→ **Zitierter Textauszug**

········

Zeitgleich zum Beginn der Ferien werden in fast allen Bundesländern von der Agentur der Arbeit die Zahlen der sich arbeitslos gemeldeten Lehrer:innen veröffentlicht.
Soweit ist die Prozedur bereits aus den vielen Jahren zuvor bekannt, Lehrer:innen bekommen befristete Verträge bis zum Schuljahresende [1].

Jedoch ist etwas anders als in den Jahren zuvor. Durch den Ukrainekrieg müssen mindestens 300.000 geflüchtete Kinder in den Ländern beschult werden. [2]
Dazu kommt noch der sog. „Pillenknick“, was bedeutet, dass viele Lehrer:innen überhaupt nicht mehr an die Schule zurückkehren, da sie den Geburtsjahrgängen 1956-1958 angehören [3]. Der Widerspruch zwischen Bedarf auf der einen Seite und Befristung auf der anderen Seite wird aber noch um einen weiteren Faktor gestärkt: Länder legen Programme zur Gewinnung von Lehrer:innen auf! [4]

Ja, der Lesende fragt sich dann tatsächlich, warum man sich selbst ins besagte Knie schießt?

········

→ **Zu erledigende Aufgaben**
(1) Wie viele geflüchtete Kinder müssen laut dem Textauszug infolge des Ukrainekriegs mindestens in den Ländern beschult werden?
(2) Wiederhole wortgetreu den Teil des Textauszugs, der bei den Worten „Jedoch ist etwas“ beginnt, und höre nach den Worten „besagte Knie schießt?“ auf.

→ **Bereitgestellte Daten**
········

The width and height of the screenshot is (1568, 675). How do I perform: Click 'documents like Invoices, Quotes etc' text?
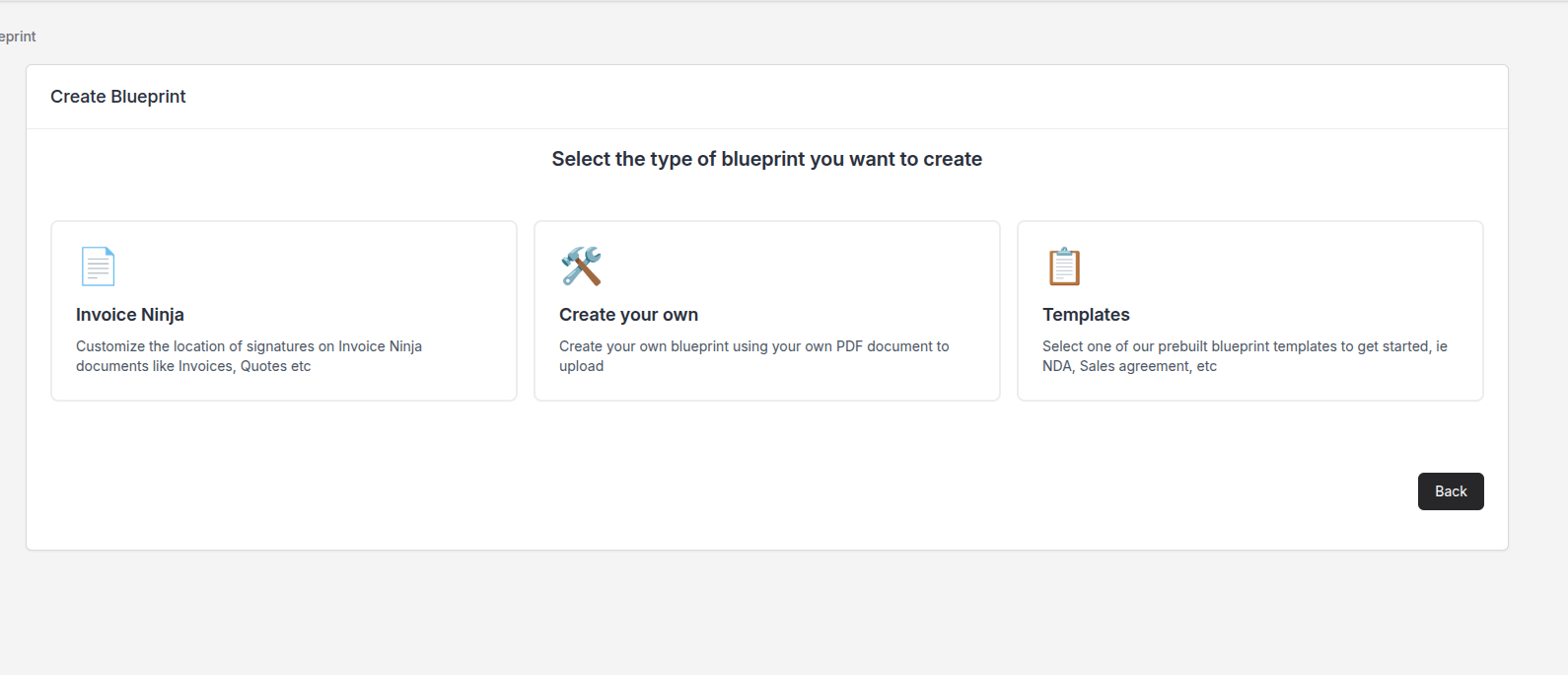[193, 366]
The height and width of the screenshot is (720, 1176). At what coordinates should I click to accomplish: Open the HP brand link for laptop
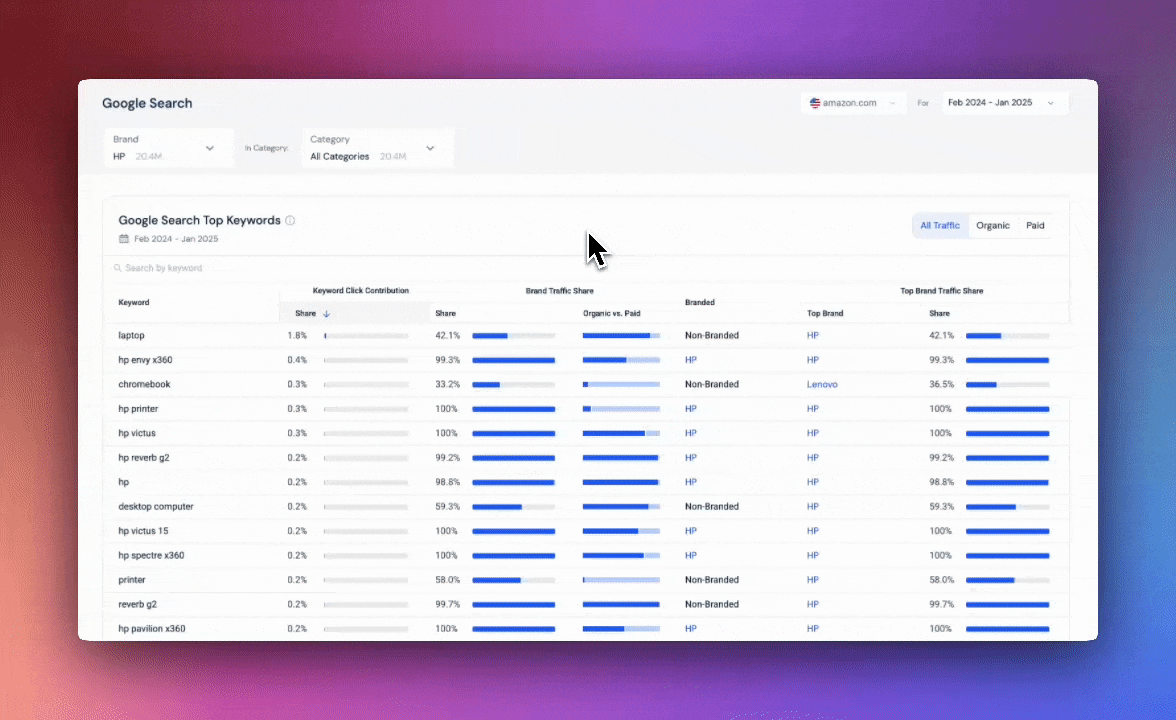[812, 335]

········

→ **Lösungsliste**
(1) Mindestens 300.000.

(2)
Jedoch ist etwas anders als in den Jahren zuvor. Durch den Ukrainekrieg müssen mindestens 300.000 geflüchtete Kinder in den Ländern beschult werden. [2]
Dazu kommt noch der sog. „Pillenknick“, was bedeutet, dass viele Lehrer:innen überhaupt nicht mehr an die Schule zurückkehren, da sie den Geburtsjahrgängen 1956-1958 angehören [3]. Der Widerspruch zwischen Bedarf auf der einen Seite und Befristung auf der anderen Seite wird aber noch um einen weiteren Faktor gestärkt: Länder legen Programme zur Gewinnung von Lehrer:innen auf! [4]

Ja, der Lesende fragt sich dann tatsächlich, warum man sich selbst ins besagte Knie schießt?